Herkesten önce Lübnanlılar, İsrail'in Müslüman Kardeşler'in ısrarı üzerine bölgeyi teslim etmek için Gazze'nin bir parçasını bile işgal etmeye ihtiyaç duymadıklarını çok iyi biliyorlar. Aynı şekilde, Suriyeliler gibi Lübnanlılar da 2006 yazında Lübnan'ı bitiren yenilginin ne kadar yıkıcı olduğunun farkında. Çünkü İsrail savaşta sadece Lübnan'ın alt yapısını yok etmekle kalmadı, aynı zamanda Lübnanlılara eziyet eden ve ülke ekonomisini çökertmek için çalışan bir hükümet kurup bölgeden özellikle de körfez ülkelerinden uzaklaştırmayı başaran, bununla da kalmayıp en alt seviyede de olsa vatan duygusu barındıran Şiileri, Dürzileri, Hıristiyanları ve Sünnileri aşağılayan –İran'ın sözcüsü konumundaki- Hizbullah'ın memnuniyetini de göz önünde bulundurmuş oldu.
İran'ın Lübnan hükümetini kontrolü altında tuttuğu ve Lübnan'da savaşa veya barışa kendilerinin karar verdikleri şeklindeki iddiaları doğrudur. Ama bir doğru daha var ki o da Lübnan'ın bu duruma karşı direniş gösterdiği. Lübnan'da onur sahibi herkes direniyor. Bunların başında da, İran'ın kendi toplumlarına verdikleri zararın farkında olan Lübnanlı Şiiler geliyor. Bundan da önemlisi, Suriye üzerine oynanan bahsi kaybettiğini reddeden İran ve Suriye için, halk Lübnan'ı ve Zahle seçimlerini aşan sonuçlar hazırlayacak. Yani Suriye'de kaybeden İranın lübnanda kazanması mümkün olmayacak.

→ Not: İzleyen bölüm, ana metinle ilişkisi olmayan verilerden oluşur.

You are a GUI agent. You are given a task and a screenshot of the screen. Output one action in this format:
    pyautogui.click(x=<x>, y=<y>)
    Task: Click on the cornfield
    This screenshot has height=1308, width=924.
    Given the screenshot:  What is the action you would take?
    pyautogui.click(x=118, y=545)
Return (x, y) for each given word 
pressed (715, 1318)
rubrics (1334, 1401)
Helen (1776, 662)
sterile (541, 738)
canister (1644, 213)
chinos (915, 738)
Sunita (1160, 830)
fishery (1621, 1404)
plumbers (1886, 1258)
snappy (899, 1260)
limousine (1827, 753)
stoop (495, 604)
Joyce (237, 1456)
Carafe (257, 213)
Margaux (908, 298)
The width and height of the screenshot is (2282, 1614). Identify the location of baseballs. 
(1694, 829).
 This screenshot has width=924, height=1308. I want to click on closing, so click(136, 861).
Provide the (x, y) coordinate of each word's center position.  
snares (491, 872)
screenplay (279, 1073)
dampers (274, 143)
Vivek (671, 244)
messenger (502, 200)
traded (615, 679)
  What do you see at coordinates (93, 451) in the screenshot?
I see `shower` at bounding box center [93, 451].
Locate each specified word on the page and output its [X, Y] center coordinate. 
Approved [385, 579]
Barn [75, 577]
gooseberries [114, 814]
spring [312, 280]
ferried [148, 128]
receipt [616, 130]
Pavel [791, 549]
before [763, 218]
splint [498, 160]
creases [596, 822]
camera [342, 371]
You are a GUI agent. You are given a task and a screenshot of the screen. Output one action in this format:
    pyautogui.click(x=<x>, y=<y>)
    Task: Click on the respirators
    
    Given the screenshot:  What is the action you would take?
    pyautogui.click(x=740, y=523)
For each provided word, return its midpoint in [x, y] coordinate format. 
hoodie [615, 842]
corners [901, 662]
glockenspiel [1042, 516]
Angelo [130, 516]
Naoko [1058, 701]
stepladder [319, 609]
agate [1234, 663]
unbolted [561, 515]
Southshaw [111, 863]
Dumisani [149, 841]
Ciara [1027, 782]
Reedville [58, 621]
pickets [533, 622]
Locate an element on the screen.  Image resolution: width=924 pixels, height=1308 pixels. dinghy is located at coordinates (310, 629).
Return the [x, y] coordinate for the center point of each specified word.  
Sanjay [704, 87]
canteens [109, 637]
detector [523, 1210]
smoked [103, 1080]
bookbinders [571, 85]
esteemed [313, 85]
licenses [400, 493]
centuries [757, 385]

Artık sürekli değişen bir bölgeden söz ediyoruz. Artık İran da dâhil olmak üzere haritası sürekli yenilenen bir Arap dünyası var. Ancak İran rejimi mezhep duygularını karıştırarak ve titrek ekonomiler yaratarak bölge haritasını yeniden çizenlerin arasına katılamayacak. Bir zamanlar İran'dan kat kat güçlü olmasına rağmen sonu gelen Sovyetler Birliği deneyimi bunun en önemli delillerinden biri olabilir.